• _Assignment_
All of the data should be restated word for word.
----
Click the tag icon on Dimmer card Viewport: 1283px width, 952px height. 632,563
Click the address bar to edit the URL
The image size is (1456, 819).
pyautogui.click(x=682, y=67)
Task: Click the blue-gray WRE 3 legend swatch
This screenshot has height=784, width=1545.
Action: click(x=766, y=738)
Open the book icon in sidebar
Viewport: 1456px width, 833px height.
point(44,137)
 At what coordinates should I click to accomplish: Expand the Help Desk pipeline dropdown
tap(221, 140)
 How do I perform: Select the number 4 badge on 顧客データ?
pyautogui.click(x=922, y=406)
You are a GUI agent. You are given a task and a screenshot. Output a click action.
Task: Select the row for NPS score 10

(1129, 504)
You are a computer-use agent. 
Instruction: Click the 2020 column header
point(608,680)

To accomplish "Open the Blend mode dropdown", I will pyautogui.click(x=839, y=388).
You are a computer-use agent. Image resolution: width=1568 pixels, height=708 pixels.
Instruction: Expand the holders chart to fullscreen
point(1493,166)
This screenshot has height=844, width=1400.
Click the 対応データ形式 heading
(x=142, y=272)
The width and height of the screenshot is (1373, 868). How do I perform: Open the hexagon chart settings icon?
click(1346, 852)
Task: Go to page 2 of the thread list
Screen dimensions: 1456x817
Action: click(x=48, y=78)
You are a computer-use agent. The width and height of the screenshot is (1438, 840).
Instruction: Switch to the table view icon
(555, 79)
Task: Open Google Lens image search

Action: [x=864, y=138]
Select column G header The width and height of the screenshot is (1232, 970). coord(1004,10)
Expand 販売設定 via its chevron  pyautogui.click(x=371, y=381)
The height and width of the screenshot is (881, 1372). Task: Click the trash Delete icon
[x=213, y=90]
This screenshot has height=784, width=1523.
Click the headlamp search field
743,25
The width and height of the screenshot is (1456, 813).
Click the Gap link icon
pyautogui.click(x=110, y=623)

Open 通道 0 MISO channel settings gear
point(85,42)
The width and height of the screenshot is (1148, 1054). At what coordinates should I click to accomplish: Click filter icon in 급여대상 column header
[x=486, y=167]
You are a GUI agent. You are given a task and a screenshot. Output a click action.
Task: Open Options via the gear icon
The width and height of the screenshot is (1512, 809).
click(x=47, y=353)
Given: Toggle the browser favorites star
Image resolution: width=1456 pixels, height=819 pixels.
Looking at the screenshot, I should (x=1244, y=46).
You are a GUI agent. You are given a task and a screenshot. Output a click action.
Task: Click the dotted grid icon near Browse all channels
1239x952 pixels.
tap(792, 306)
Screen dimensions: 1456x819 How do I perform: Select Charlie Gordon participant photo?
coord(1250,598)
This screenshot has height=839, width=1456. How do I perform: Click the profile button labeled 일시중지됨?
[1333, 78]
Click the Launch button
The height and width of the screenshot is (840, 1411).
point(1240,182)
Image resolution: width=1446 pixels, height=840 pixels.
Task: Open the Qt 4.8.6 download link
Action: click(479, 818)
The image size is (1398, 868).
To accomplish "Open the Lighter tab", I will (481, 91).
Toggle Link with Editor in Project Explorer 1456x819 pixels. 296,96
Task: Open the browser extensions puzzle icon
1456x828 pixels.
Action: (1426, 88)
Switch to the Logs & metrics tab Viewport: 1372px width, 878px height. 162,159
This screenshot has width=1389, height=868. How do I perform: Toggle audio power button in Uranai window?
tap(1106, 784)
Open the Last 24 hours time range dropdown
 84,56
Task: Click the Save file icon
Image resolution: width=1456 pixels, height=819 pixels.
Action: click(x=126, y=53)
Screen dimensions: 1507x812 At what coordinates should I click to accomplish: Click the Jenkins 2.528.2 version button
----
• _Answer to the problem_
Click the tag icon on Dimmer card Viewport: 1283px width, 952px height. 632,563
Click the address bar to edit the URL
The image size is (1456, 819).
pyautogui.click(x=682, y=67)
Task: Click the blue-gray WRE 3 legend swatch
This screenshot has height=784, width=1545.
Action: click(x=766, y=738)
Open the book icon in sidebar
Viewport: 1456px width, 833px height.
point(44,137)
 At what coordinates should I click to accomplish: Expand the Help Desk pipeline dropdown
tap(221, 140)
 How do I perform: Select the number 4 badge on 顧客データ?
pyautogui.click(x=922, y=406)
You are a GUI agent. You are given a task and a screenshot. Output a click action.
Task: Select the row for NPS score 10

(1129, 504)
You are a computer-use agent. 
Instruction: Click the 2020 column header
point(608,680)

To accomplish "Open the Blend mode dropdown", I will pyautogui.click(x=839, y=388).
You are a computer-use agent. Image resolution: width=1568 pixels, height=708 pixels.
Instruction: Expand the holders chart to fullscreen
point(1493,166)
This screenshot has height=844, width=1400.
Click the 対応データ形式 heading
(x=142, y=272)
The width and height of the screenshot is (1373, 868). How do I perform: Open the hexagon chart settings icon?
click(1346, 852)
Task: Go to page 2 of the thread list
Screen dimensions: 1456x817
Action: click(x=48, y=78)
You are a computer-use agent. The width and height of the screenshot is (1438, 840).
Instruction: Switch to the table view icon
(555, 79)
Task: Open Google Lens image search

Action: [x=864, y=138]
Select column G header The width and height of the screenshot is (1232, 970). coord(1004,10)
Expand 販売設定 via its chevron  pyautogui.click(x=371, y=381)
The height and width of the screenshot is (881, 1372). Task: Click the trash Delete icon
[x=213, y=90]
This screenshot has height=784, width=1523.
Click the headlamp search field
743,25
The width and height of the screenshot is (1456, 813).
Click the Gap link icon
pyautogui.click(x=110, y=623)

Open 通道 0 MISO channel settings gear
point(85,42)
The width and height of the screenshot is (1148, 1054). At what coordinates should I click to accomplish: Click filter icon in 급여대상 column header
[x=486, y=167]
You are a GUI agent. You are given a task and a screenshot. Output a click action.
Task: Open Options via the gear icon
The width and height of the screenshot is (1512, 809).
click(x=47, y=353)
Given: Toggle the browser favorites star
Image resolution: width=1456 pixels, height=819 pixels.
Looking at the screenshot, I should (x=1244, y=46).
You are a GUI agent. You are given a task and a screenshot. Output a click action.
Task: Click the dotted grid icon near Browse all channels
1239x952 pixels.
tap(792, 306)
Screen dimensions: 1456x819 How do I perform: Select Charlie Gordon participant photo?
coord(1250,598)
This screenshot has height=839, width=1456. How do I perform: Click the profile button labeled 일시중지됨?
[1333, 78]
Click the Launch button
The height and width of the screenshot is (840, 1411).
point(1240,182)
Image resolution: width=1446 pixels, height=840 pixels.
Task: Open the Qt 4.8.6 download link
Action: click(479, 818)
The image size is (1398, 868).
To accomplish "Open the Lighter tab", I will (481, 91).
Toggle Link with Editor in Project Explorer 1456x819 pixels. 296,96
Task: Open the browser extensions puzzle icon
1456x828 pixels.
Action: (1426, 88)
Switch to the Logs & metrics tab Viewport: 1372px width, 878px height. 162,159
This screenshot has width=1389, height=868. How do I perform: Toggle audio power button in Uranai window?
tap(1106, 784)
Open the Last 24 hours time range dropdown
 84,56
Task: Click the Save file icon
Image resolution: width=1456 pixels, height=819 pixels.
Action: click(x=126, y=53)
Screen dimensions: 1507x812 At what coordinates should I click to accomplish: Click the Jenkins 2.528.2 version button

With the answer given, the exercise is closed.